Quarantine reignited my desire for a canine companion. There’s only so much time one can spend watching dog TikToks without wanting one of their own. Nevertheless, six pup-less months went by, and I headed back to school. For the first time, I had no idea when I’d be home again.
So, of course, the universe did its thing.
Two weeks later, I got a FaceTime call from my mom, and there he was – an adorable French Bulldog. My mom and her fiancé decided to get him on a whim, naming him “Sababa,” a Hebrew slang word for “cool.” My reaction was a solid mix of, “He’s so cute!” and “Are you kidding me?”
I’ll admit, I was bitter.
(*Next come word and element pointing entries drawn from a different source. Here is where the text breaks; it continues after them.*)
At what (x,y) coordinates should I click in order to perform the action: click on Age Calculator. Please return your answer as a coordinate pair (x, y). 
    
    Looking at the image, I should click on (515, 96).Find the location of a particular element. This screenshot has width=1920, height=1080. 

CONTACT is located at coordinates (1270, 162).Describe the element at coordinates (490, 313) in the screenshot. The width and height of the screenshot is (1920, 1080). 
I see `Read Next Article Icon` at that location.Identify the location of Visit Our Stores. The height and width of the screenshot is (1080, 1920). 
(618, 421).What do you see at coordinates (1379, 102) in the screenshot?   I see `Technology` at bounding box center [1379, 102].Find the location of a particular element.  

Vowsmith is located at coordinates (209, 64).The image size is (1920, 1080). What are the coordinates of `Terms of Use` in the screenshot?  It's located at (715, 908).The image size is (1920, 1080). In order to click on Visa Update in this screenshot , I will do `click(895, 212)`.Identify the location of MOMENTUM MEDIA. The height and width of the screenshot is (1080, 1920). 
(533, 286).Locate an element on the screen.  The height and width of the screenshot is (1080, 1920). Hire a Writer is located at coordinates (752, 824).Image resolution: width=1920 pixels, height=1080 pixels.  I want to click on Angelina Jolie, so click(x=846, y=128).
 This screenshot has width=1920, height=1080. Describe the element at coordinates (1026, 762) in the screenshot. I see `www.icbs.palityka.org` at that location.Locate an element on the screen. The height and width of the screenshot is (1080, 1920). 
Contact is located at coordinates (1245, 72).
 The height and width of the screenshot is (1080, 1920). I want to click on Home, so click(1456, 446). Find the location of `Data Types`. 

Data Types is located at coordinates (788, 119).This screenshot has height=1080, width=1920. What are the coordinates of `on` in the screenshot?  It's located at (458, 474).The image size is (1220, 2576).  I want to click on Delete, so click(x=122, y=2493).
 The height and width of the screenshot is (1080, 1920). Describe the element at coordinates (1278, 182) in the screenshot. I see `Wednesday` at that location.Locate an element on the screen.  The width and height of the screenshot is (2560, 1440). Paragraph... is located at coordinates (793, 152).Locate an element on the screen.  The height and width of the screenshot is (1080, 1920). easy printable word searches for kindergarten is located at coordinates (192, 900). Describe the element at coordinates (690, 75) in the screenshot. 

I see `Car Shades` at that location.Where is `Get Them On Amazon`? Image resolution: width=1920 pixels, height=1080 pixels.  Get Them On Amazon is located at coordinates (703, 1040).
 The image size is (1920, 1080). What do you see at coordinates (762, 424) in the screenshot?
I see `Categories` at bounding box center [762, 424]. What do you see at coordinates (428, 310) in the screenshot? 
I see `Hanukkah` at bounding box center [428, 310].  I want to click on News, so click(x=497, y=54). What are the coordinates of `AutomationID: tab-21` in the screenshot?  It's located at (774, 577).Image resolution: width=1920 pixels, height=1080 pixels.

Years of asking for a dog, and then suddenly, after I’d left for an indefinite amount of time, Sababa arrived. When I finally came home in mid-December, I worried Sababa wouldn’t like me. Who wants some sweatpant-wearing stranger hanging around?
“Don’t worry,” my sister told me. “Sababa loves everyone.” And she was right.
Sababa instantly stole my heart. I’ve spent every second of the last week by his side, playing fetch and binging the Real Housewives together. I dangerously procrastinate my work to cuddle with him. And, on New Year’s, he was my midnight kiss.
Sababa has added such light to a dark time for my family. My sister has a companion during endless days of virtual school. My mom used to be grossed out by dogs’ mouths. Now she can’t wait to let Sababa lick her face when she comes home from work.
“I’m not a dog lover,” she says. “I’m a Sababa lover.” But I think she’s slowly growing to be both. And so am I.
Having Sababa has forced me to actually leave the apartment – or even just the couch. I never fully realized how much your world revolves around a pet once you get one, but I think that’s been a perfect way to develop some semblance of a healthy quarantine routine.
Oh, and my dad? He finally decided to get a dog of his own. But, of course, he won’t be getting it until right after I leave for St. Louis later this month. I guess that means another semester of living vicariously through puppy pics.